DATA Start Marker
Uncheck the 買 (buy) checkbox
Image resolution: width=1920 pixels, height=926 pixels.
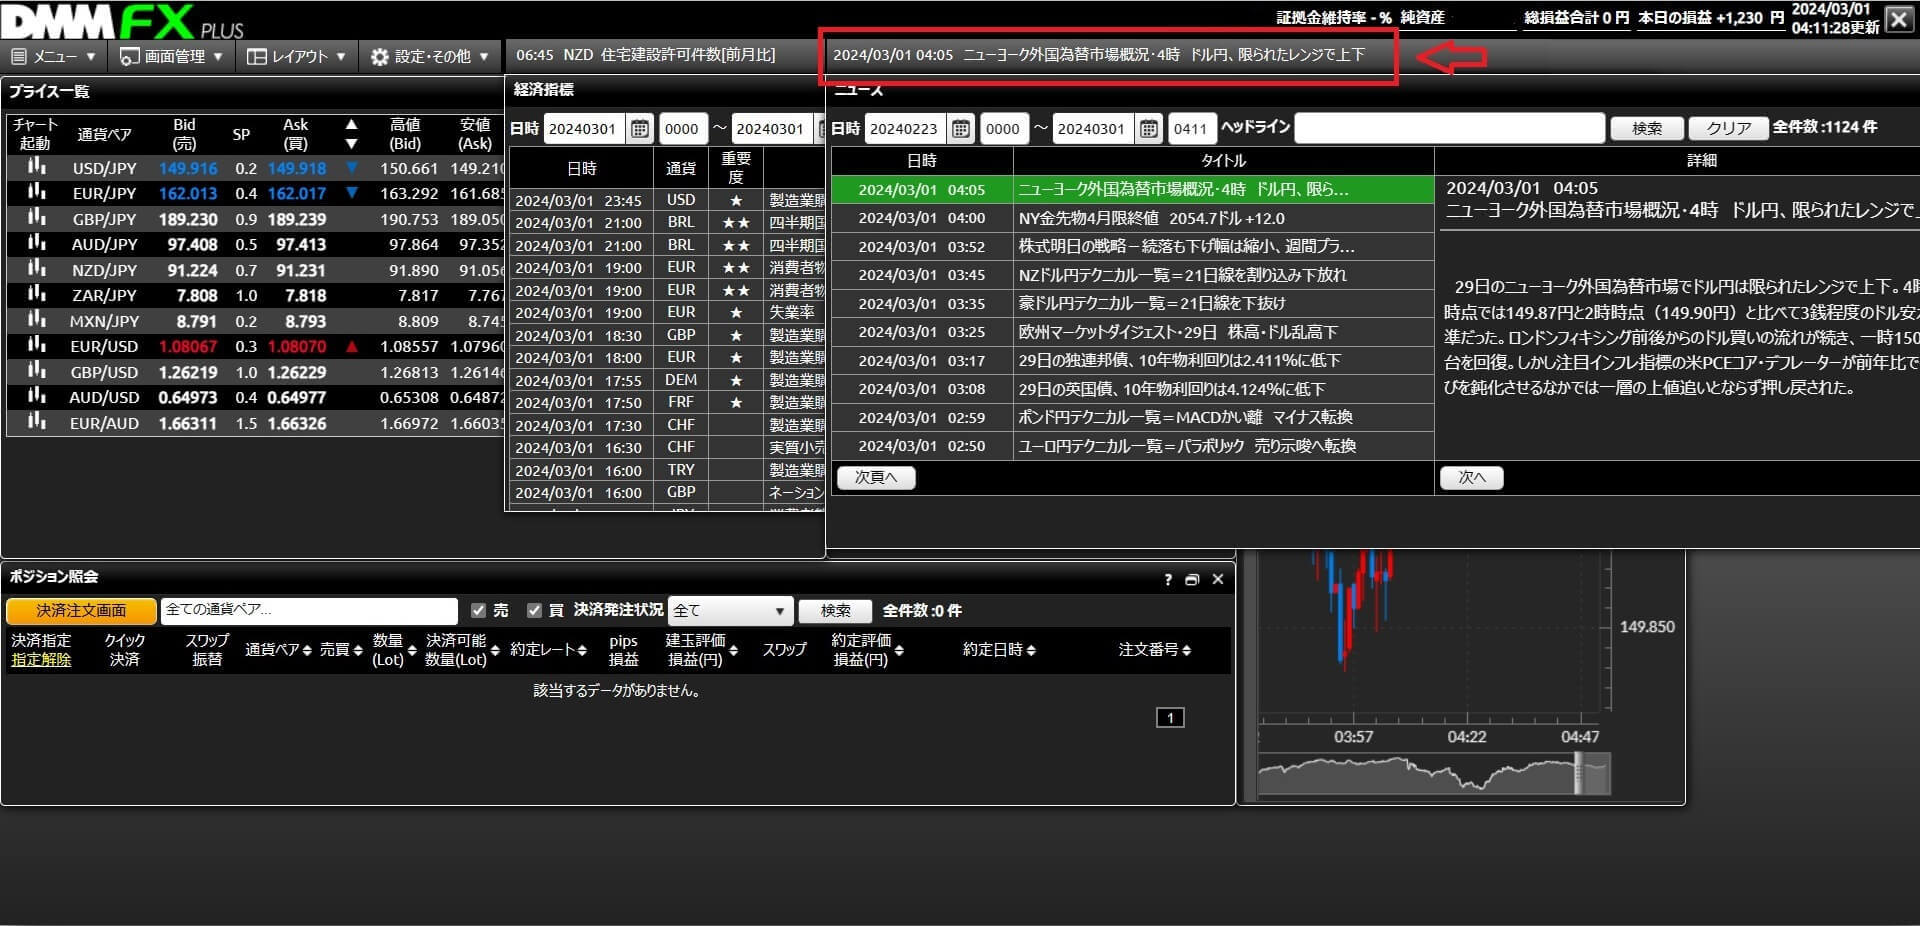tap(534, 610)
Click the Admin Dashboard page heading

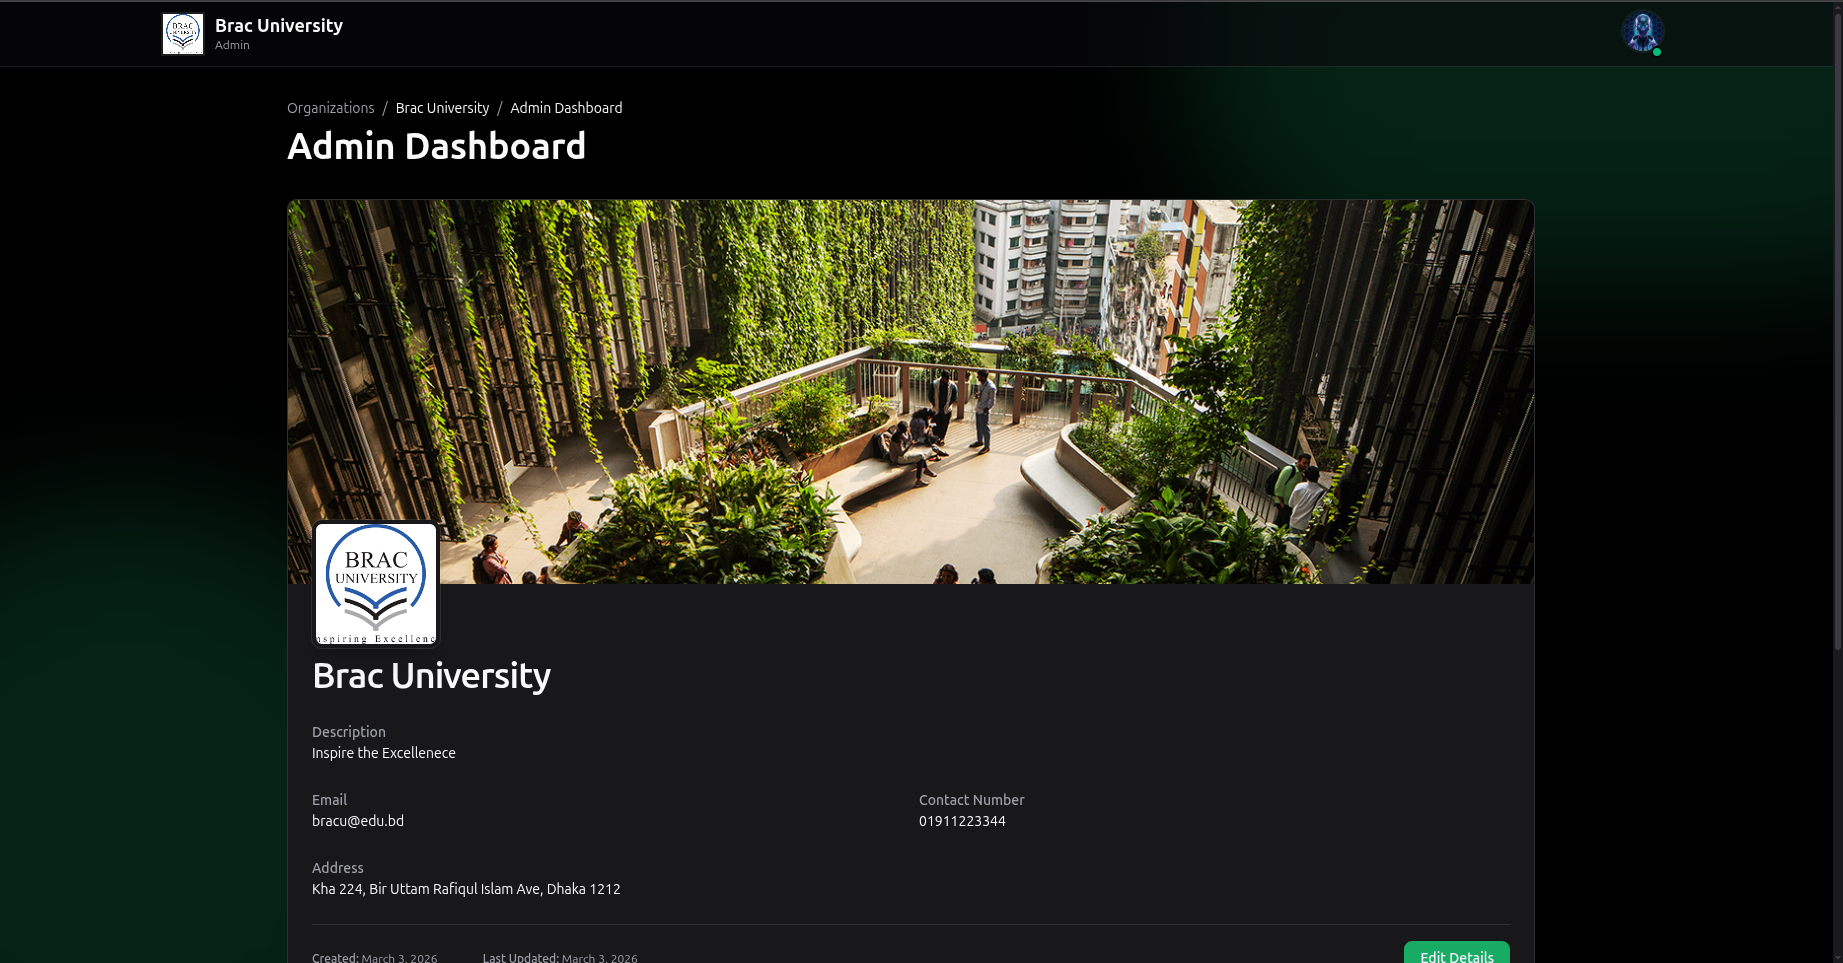point(436,147)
DATA End Marker
> [WORK ITEM] Once the images are removed, print the remaining data exactly as it appears above.

> [RESULT BELOW]
Uncheck the 買 (buy) checkbox
Image resolution: width=1920 pixels, height=926 pixels.
tap(534, 610)
Click the Admin Dashboard page heading

point(436,147)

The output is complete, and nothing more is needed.